Tale adempimento sembra essere indipendente dal dovere di continuare a gestire il condominio fino alla nomina di un sostituto; tanto si ricava dall’utilizzo della congiunzione coordinante copulativa “e”; così testualmente: «Alla cessazione dell’incarico l’amministratore è tenuto alla consegna di tutta la documentazione in suo possesso afferente al condominio e ai singoli condomini e ad eseguire le attività urgenti al fine di evitare pregiudizi agli interessi comuni senza diritto ad ulteriori compensi».

Insomma: parrebbe che una cosa (la consegna della documentazione) non escluda l’altra (la prosecuzione della gestione).

Tuttavia, è difficile immaginare come l’amministratore, cedendo la documentazione condominiale, ivi compresi i registri, possa continuare a gestire l’immobile con la dovuta diligenza.

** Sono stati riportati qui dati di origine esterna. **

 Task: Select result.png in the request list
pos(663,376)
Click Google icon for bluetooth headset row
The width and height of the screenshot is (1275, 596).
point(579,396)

La formulazione della norma lascia pensare che il legislatore abbia immaginato la prorogatio imperii come una situazione emergenziale di brevissimo respiro, una sorta di interregno tra un mandatario e un altro.

Al contrario, la proteiforme realtà condominiale ci restituisce situazioni molto eterogenee, tra le quali compare anche quella di condomìni che attendono anni prima di incaricare formalmente un nuovo amministratore.

Per tale ragione, deve ritenersi che l’amministratore in prorogatio debba realmente restituire la documentazione in suo possesso solo al passaggio delle consegne, cioè allorquando un nuovo amministratore gli subentri.

Non può invece restituire la documentazione e, al contempo, continuare ad amministrare l’edificio, trattandosi di due attività poste in contraddizione.

Dimissioni amministratore: cosa fare?

Sebbene l’istituto della prorogatio imperii assicuri stabilità alla gestione dell’edificio, ricevute le dimissioni l’assemblea non deve perdere tempo, provvedendo immediatamente alla nomina di un nuovo amministratore.

Solitamente, poiché le dimissioni vengono rese in un’assemblea straordinaria appositamente convocata, già in quella sede si potrà procedere alla nuova designazione.

Nulla vieta, però, che l’assemblea possa decidere di aggiornarsi, magari allorquando saranno stati raccolti sufficienti preventivi da confrontare.

Non si dimentichi, infatti, che i condòmini possono chiedere all’amministratore (anche in prorogatio) di convocare l’assemblea, e che questi deve provvedervi necessariamente se la richiesta proviene da almeno due condòmini che rappresentino un sesto del valore dell’edificio.

Se, invece, la compagine dovesse tardare nella nomina di un nuovo amministratore, quello uscente può:

  • chiedere la nomina di un suo sostituto direttamente al giudice. Tanto è previsto direttamente dal primo comma dell’art. 1129 c.c., a tenore del quale «Quando i condomini sono più di otto, se l’assemblea non vi provvede, la nomina di un amministratore è fatta dall’autorità giudiziaria su ricorso di uno o più condomini o dell’amministratore dimissionario»;
  • imporre la consegna della documentazione a uno dei condòmini, ove il ricorso al giudice non sia consentito per la facoltatività della nomina (quindi, negli edifici con non più di otto proprietari).

Se l’amministratore si dimette all’improvviso l’assemblea può chiedere i danni?

Amministratore dimissionario: si possono chiedere i danni?

Non va sottaciuta, infine, l’ipotesi di richiesta di risarcimento danni all’amministratore dimissionario, qualora quest’ultimo si “defili” improvvisamente, lasciando in sospeso importanti pratiche ancora in corso (ad esempio, quella per ottenere le agevolazioni legate al Superbonus).

Ai sensi dell’art. 1727 c.c., «Il mandatario che rinunzia senza giusta causa al mandato deve risarcire i danni al mandante».

In effetti, la portata della sopracitata norma dovrebbe essere disinnescata dall’istituto della prorogatio che, come più volte ricordato, garantisce la continuità della gestione; è pur vero, però, che qualora l’amministratore sparisse realizzando un vero coup de théâtre potrebbe ugualmente danneggiare gli interessi della compagine.

L’amministratore di condominio, per essere davvero certo che la compagine non possa agire contro di lui chiedendogli i danni, farebbe quindi bene a giustificare le proprie dimissioni o, quantomeno, a rinunciare all’incarico concedendo ai condòmini un congruo lasso di tempo per trovare un sostituto, in modo tale che la gestione dell’edificio non sia bruscamente interrotta.